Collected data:
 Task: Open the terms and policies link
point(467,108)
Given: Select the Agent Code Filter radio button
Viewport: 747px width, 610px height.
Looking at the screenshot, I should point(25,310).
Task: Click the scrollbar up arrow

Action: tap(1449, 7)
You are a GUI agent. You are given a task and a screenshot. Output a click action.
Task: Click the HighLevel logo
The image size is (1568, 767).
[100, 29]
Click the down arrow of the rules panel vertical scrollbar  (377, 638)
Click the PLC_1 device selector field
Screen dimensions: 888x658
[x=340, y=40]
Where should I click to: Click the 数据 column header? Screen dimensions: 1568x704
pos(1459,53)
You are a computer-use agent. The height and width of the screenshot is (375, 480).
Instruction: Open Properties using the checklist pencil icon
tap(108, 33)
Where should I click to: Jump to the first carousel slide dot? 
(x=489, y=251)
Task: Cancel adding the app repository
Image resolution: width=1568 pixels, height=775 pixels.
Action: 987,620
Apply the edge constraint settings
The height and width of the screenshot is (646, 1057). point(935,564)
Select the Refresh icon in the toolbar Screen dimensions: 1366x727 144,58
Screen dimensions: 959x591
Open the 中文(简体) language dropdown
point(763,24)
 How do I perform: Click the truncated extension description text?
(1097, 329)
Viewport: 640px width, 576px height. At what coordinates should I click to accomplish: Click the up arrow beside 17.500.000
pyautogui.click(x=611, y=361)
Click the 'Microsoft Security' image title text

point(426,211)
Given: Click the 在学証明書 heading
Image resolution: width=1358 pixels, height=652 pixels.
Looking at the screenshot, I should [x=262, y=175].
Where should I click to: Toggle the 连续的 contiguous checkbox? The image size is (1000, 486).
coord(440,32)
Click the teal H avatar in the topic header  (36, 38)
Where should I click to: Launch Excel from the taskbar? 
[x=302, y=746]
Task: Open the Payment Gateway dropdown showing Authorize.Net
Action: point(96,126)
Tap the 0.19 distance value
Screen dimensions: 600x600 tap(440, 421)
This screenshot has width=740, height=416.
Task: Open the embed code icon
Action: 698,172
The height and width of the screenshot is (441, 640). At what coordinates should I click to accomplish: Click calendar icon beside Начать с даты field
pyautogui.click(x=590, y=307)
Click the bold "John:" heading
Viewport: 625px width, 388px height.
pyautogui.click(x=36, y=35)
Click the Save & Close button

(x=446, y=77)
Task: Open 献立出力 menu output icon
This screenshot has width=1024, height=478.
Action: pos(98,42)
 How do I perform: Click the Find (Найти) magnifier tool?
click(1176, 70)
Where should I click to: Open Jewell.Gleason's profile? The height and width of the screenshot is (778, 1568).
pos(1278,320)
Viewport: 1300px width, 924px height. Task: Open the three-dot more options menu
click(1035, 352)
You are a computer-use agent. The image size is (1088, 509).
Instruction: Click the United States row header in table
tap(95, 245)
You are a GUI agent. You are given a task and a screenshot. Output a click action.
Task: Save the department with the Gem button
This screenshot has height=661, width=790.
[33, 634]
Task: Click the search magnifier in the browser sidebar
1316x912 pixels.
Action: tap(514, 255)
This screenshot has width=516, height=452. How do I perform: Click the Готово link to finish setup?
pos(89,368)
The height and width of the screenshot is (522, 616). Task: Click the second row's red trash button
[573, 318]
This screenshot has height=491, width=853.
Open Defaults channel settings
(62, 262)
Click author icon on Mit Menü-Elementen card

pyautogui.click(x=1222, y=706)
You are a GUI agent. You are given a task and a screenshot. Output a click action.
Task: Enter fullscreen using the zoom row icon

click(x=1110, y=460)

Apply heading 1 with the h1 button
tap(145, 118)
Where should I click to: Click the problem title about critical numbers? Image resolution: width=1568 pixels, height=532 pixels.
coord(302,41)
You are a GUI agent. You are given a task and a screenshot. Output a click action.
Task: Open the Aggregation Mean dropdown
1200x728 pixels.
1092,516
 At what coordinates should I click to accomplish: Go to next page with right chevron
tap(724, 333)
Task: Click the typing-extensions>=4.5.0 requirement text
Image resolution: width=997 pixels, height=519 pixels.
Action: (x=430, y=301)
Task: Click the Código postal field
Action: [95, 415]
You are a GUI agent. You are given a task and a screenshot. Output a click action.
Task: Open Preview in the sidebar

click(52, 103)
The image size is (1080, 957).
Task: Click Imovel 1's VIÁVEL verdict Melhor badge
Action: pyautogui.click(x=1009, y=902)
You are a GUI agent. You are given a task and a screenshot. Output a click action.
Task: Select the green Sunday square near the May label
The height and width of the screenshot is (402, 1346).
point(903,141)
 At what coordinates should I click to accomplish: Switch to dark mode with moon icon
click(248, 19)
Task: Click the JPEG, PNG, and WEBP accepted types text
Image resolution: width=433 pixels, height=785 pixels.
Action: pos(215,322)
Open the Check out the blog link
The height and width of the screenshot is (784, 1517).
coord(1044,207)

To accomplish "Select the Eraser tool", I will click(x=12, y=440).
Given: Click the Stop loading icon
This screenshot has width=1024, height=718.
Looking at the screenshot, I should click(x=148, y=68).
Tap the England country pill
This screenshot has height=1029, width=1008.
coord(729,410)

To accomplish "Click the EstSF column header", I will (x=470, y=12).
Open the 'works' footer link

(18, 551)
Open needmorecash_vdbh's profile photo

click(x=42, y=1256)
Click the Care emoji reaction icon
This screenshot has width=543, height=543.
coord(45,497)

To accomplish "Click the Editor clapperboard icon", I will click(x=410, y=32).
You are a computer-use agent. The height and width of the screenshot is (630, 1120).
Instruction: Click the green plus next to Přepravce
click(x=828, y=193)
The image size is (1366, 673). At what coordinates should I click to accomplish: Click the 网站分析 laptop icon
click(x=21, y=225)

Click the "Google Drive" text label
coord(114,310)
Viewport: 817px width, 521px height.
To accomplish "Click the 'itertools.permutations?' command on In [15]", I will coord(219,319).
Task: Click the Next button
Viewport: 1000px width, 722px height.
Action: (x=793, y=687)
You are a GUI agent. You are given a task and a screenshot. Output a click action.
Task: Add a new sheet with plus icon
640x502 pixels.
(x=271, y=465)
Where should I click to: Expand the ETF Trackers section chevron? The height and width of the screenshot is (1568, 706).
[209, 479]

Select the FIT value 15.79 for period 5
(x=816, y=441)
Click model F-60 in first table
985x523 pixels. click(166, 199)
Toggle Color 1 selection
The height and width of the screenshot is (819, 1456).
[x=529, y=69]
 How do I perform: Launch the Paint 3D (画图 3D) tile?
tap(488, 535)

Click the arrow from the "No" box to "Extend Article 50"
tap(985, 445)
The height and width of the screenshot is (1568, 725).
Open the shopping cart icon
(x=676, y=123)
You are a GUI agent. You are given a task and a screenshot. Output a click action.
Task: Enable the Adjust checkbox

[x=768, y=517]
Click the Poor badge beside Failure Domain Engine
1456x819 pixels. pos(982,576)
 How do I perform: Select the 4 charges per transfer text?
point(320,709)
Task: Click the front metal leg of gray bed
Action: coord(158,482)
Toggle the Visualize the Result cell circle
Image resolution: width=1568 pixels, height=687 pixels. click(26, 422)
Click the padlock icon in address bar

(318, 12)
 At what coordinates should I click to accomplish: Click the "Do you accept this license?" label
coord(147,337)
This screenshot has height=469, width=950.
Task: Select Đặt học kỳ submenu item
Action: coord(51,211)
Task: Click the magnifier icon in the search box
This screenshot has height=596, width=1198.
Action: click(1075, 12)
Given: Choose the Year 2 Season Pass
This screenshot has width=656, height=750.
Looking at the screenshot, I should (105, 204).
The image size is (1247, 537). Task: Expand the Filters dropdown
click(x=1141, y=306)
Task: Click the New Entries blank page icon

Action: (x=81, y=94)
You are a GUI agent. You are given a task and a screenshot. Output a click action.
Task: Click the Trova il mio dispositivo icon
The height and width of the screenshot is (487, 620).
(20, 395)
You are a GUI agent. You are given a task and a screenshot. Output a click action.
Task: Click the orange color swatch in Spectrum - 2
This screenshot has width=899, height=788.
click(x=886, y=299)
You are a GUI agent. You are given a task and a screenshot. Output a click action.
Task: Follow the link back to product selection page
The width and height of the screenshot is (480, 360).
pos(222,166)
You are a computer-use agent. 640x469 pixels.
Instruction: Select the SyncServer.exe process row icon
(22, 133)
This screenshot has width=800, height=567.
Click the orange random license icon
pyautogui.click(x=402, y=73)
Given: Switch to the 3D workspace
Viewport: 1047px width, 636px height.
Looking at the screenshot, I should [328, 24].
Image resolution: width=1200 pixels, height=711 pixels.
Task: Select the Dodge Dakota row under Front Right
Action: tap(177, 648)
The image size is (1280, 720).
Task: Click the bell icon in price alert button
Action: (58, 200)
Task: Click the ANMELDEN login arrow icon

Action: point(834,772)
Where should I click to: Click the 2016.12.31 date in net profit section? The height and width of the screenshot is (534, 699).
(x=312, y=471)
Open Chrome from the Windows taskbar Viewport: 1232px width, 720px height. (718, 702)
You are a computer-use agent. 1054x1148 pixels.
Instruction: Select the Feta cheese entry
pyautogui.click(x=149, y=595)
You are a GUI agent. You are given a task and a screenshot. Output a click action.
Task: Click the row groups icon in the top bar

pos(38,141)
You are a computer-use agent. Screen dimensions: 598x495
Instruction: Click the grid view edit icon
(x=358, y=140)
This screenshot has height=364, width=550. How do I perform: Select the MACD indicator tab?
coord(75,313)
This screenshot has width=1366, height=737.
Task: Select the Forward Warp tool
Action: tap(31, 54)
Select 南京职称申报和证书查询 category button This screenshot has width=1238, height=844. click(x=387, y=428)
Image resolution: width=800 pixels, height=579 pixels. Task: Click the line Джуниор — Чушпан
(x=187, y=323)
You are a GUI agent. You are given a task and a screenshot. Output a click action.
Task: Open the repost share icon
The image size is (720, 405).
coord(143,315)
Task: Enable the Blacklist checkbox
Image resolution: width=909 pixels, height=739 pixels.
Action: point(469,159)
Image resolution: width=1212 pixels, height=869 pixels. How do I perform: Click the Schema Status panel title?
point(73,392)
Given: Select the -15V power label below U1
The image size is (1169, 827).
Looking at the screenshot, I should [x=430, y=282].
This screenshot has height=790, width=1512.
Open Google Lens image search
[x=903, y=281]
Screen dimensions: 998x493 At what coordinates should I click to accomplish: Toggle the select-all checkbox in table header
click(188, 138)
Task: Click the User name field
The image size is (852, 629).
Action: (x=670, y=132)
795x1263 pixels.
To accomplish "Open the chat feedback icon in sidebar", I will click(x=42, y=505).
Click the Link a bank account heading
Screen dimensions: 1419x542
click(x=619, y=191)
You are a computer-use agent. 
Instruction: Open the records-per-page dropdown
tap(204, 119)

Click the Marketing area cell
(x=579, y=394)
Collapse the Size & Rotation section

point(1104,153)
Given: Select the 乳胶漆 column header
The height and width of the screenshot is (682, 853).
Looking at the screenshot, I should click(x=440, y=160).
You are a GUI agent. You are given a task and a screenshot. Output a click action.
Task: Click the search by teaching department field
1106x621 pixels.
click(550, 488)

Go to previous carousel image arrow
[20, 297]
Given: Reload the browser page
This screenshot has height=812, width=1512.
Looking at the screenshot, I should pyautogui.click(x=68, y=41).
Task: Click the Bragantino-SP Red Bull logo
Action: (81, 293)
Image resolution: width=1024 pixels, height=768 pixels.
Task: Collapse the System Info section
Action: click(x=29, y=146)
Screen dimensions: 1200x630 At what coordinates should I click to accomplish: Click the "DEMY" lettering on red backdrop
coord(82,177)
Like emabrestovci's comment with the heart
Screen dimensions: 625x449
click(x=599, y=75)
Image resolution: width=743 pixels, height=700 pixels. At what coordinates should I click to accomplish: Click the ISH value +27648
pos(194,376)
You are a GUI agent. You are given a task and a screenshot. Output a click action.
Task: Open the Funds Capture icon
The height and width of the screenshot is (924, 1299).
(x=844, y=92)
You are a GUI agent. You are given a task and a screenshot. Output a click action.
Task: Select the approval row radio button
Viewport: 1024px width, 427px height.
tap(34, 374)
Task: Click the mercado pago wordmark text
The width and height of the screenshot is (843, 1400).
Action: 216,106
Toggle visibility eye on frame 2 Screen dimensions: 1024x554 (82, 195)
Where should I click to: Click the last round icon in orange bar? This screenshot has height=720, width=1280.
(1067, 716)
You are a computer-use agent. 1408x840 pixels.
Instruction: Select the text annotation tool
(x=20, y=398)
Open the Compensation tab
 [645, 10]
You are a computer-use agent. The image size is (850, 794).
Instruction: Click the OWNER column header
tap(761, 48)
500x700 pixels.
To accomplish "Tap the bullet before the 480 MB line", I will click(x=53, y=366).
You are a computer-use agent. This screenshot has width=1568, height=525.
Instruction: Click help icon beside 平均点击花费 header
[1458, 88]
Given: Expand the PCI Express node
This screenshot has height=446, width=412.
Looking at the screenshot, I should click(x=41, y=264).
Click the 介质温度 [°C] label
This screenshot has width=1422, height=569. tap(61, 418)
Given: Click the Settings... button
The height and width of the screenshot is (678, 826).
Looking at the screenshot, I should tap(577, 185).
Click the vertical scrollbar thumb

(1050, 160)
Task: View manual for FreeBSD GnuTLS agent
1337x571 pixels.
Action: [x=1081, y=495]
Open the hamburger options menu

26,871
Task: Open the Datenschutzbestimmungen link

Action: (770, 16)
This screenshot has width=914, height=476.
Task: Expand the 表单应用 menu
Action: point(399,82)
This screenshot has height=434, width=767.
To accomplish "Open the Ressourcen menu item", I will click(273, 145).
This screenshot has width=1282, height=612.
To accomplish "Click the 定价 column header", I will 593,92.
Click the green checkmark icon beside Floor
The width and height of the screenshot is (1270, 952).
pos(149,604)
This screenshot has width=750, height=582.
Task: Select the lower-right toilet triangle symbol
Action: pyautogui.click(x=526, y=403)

**WHAT IS EXPECTED**
The lines sought are those in the data above that include the string "radio"; copy each one.

**YOUR RESPONSE**
Given: Select the Agent Code Filter radio button
Task: Select the approval row radio button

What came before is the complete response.